* Begin RECORDS TO USE *
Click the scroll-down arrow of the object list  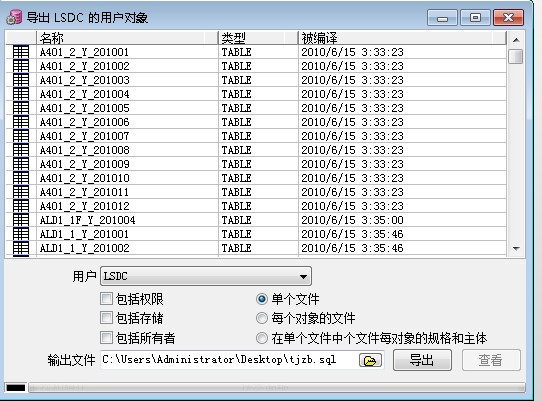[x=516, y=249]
* End RECORDS TO USE *
* Begin RECORDS TO USE *
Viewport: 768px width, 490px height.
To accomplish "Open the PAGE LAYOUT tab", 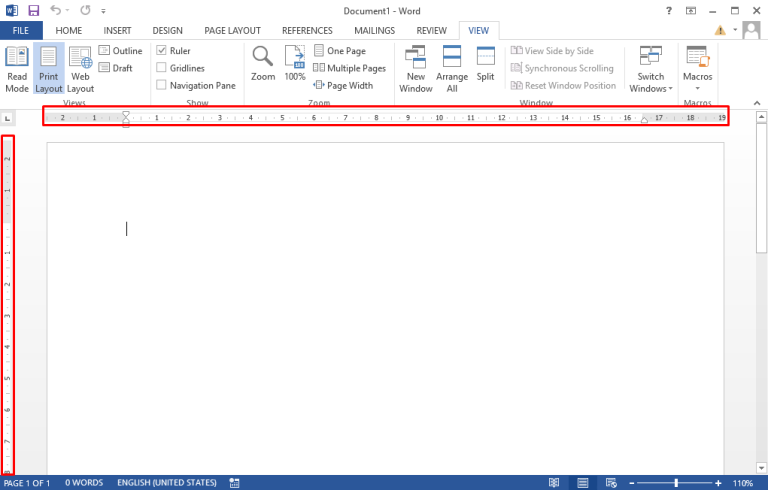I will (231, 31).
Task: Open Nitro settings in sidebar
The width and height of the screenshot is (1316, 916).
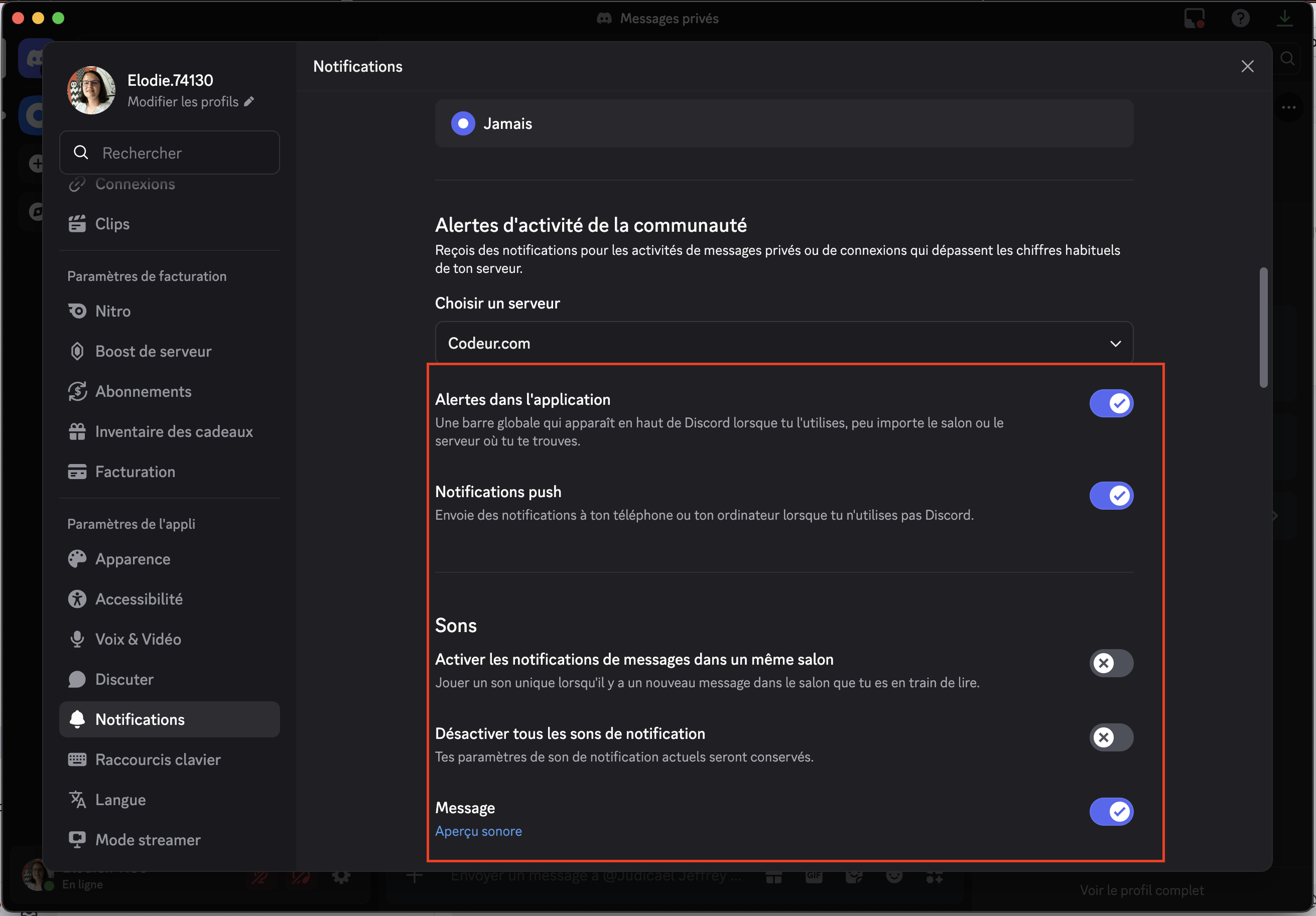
* End RECORDS TO USE *
Quote the lines exactly, everything from the line containing "Task: Open Nitro settings in sidebar" down to the line containing "The width and", with both of those lines included.

Task: Open Nitro settings in sidebar
The width and height of the screenshot is (1316, 916).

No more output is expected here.